(Data listing)
╭──

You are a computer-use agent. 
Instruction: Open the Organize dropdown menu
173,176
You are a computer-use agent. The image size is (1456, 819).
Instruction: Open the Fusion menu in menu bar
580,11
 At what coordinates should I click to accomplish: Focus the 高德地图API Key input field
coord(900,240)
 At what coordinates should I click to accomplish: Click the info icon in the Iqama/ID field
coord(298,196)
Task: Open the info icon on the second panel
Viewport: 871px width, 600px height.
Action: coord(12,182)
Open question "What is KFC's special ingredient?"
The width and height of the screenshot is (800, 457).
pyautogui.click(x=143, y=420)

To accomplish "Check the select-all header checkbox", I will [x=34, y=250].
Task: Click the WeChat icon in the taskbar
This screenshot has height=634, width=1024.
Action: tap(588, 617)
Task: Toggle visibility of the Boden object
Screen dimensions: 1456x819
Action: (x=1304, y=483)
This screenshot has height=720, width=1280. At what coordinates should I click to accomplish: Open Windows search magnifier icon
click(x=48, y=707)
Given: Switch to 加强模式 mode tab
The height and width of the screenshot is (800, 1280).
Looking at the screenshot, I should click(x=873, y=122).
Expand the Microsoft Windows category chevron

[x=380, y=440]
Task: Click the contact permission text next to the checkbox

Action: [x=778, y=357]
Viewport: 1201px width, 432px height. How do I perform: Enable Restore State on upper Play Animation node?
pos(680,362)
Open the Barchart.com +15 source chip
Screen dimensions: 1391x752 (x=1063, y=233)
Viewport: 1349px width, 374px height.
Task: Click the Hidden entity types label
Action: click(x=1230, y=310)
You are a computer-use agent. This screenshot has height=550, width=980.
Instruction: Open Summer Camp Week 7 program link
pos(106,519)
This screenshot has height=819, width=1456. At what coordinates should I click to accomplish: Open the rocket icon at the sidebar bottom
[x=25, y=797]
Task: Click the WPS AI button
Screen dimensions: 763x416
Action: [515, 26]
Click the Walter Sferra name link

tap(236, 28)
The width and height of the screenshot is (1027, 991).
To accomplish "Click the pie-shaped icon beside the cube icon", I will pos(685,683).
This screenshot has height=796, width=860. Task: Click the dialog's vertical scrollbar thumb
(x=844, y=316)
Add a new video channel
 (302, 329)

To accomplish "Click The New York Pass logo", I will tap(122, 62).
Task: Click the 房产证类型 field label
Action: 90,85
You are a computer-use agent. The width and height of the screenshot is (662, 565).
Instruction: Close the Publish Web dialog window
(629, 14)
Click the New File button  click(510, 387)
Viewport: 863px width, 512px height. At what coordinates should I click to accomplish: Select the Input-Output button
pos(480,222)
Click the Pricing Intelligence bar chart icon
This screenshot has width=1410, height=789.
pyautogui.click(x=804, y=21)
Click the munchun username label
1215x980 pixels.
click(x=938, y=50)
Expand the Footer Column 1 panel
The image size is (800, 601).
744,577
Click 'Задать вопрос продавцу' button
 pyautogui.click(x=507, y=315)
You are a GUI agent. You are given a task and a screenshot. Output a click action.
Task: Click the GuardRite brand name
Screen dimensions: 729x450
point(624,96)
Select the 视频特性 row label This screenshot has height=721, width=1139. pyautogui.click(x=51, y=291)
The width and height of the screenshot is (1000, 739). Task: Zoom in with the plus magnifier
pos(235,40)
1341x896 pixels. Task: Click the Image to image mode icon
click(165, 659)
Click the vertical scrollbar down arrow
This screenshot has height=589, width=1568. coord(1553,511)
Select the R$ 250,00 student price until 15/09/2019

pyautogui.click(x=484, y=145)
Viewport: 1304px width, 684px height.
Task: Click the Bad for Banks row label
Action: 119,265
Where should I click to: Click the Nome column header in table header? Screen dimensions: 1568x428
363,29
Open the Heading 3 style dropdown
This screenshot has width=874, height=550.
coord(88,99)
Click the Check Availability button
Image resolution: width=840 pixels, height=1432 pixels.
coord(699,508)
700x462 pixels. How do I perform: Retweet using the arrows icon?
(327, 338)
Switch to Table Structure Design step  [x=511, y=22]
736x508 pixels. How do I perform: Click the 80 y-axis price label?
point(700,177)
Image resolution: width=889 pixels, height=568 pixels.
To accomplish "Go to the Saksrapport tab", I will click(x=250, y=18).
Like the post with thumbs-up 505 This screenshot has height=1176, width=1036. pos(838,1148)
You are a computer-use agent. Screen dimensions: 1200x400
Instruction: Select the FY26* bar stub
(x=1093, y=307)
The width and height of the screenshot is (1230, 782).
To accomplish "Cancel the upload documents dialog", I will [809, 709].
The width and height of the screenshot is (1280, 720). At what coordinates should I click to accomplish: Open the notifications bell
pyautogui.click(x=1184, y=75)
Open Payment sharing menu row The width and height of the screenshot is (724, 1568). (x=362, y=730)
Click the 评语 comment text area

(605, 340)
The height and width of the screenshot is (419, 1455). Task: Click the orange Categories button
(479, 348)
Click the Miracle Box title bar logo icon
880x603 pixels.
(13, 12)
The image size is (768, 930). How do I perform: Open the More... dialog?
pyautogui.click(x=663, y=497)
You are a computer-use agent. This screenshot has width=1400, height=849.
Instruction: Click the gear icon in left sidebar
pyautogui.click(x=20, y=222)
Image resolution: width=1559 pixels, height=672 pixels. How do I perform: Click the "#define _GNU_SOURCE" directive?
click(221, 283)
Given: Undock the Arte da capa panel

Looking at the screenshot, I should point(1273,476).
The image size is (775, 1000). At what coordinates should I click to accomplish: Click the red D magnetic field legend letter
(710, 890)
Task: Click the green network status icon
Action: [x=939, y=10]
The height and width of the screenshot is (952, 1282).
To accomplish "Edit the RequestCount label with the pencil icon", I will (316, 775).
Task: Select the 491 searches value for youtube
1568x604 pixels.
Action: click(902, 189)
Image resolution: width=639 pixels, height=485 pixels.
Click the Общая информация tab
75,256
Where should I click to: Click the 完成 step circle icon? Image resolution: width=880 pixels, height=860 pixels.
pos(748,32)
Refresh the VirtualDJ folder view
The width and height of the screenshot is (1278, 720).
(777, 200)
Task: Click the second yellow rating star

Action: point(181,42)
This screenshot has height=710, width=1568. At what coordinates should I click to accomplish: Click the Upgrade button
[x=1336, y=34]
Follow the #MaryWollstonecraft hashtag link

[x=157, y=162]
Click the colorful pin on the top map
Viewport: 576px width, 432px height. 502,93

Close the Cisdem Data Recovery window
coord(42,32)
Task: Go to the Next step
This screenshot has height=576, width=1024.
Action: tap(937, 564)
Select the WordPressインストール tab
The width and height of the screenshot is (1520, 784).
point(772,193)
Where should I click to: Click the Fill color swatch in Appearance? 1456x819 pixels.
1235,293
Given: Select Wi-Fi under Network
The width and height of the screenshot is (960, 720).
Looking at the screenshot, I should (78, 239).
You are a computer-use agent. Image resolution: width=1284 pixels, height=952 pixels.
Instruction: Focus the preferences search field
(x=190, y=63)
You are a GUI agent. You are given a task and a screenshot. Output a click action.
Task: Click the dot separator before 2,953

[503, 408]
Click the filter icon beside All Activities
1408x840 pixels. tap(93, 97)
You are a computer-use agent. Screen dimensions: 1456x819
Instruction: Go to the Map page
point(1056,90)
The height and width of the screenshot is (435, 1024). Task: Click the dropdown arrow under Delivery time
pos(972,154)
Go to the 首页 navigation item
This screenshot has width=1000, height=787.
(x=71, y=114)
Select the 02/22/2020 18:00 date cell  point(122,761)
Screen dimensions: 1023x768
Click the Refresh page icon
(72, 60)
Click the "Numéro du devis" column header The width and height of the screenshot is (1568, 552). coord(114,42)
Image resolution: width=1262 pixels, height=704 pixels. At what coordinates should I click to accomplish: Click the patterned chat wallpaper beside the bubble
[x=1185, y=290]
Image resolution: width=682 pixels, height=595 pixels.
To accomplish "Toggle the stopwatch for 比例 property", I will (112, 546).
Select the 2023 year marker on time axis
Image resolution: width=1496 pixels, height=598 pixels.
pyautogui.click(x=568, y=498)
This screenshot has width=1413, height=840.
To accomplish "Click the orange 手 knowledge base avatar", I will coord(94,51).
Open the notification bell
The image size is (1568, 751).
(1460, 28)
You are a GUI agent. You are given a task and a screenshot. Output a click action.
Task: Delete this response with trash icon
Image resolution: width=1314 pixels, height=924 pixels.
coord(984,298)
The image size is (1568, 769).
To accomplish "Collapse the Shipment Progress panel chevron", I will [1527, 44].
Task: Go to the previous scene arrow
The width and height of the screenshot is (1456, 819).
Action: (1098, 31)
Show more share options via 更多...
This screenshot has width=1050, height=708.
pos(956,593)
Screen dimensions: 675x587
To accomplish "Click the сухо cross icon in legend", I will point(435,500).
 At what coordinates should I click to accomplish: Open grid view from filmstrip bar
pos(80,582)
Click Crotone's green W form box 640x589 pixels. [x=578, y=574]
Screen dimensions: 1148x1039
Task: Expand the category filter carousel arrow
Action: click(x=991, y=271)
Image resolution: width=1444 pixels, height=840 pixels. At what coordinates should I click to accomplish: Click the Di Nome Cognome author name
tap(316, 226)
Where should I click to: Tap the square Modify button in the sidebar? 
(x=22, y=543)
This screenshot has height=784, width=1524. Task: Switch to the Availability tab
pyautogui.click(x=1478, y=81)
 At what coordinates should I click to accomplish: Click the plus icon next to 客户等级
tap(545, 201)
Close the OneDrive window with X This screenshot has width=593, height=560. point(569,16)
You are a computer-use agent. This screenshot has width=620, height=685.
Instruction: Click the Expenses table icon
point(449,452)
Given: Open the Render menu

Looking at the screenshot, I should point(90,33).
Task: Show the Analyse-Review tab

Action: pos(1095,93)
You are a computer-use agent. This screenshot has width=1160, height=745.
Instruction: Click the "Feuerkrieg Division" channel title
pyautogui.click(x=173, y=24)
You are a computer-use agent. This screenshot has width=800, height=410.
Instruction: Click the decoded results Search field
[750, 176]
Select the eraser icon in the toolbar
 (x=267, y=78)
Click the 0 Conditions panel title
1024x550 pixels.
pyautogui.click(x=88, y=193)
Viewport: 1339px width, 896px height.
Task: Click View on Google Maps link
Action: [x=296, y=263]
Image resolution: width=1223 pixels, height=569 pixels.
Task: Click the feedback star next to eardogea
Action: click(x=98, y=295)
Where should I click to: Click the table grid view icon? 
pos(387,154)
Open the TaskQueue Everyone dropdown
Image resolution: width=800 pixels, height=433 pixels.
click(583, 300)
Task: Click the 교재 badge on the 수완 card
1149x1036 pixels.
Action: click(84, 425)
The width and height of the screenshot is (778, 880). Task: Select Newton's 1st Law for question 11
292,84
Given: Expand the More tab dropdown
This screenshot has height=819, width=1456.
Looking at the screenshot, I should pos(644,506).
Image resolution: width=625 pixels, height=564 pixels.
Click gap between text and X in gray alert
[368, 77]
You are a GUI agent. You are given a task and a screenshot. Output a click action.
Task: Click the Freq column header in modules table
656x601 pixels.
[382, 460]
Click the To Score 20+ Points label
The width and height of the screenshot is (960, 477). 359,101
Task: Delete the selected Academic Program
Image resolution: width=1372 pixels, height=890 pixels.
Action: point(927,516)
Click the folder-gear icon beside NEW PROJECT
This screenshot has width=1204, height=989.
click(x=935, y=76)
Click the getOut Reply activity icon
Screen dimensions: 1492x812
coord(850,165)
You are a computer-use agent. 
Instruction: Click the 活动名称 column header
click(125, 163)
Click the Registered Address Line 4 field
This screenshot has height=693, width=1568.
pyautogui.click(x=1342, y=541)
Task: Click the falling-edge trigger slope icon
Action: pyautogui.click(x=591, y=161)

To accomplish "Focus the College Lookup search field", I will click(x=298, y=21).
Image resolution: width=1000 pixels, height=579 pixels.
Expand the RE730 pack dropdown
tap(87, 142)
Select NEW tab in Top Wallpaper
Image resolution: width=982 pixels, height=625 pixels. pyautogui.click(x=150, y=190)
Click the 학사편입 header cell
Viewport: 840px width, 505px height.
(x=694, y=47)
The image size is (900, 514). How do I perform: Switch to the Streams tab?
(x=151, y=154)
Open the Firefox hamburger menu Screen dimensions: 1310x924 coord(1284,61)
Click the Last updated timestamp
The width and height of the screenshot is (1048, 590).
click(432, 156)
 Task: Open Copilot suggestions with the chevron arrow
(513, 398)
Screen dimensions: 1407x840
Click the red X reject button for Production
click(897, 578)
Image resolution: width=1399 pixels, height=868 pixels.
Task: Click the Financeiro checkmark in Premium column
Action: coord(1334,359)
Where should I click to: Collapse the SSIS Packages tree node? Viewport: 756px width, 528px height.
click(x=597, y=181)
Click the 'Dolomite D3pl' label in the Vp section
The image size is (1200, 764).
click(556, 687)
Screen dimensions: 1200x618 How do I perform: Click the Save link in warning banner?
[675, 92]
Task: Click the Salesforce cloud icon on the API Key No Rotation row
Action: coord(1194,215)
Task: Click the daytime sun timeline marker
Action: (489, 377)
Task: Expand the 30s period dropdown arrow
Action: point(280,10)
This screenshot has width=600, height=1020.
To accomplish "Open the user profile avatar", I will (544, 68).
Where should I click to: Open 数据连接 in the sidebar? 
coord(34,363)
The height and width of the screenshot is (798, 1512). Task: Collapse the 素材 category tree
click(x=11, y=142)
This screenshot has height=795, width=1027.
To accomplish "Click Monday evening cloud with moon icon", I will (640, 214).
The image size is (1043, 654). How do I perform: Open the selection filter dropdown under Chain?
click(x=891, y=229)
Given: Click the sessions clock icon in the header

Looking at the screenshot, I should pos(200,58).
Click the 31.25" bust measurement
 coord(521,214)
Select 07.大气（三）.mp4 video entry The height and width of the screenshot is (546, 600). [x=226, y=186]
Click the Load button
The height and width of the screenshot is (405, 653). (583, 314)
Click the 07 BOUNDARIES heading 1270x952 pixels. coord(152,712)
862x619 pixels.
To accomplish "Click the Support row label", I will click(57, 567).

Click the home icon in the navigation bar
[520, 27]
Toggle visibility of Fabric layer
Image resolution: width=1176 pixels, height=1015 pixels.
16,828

╰──

* WHAT THE EXERCISE ASKS *
Output the stretch of items from the line that contains "Click the getOut Reply activity icon" through the line that contains "coord(850,165)" as a numbered list, leaving out any blank lines.

* TASK RESPONSE *
1. Click the getOut Reply activity icon
2. Screen dimensions: 1492x812
3. coord(850,165)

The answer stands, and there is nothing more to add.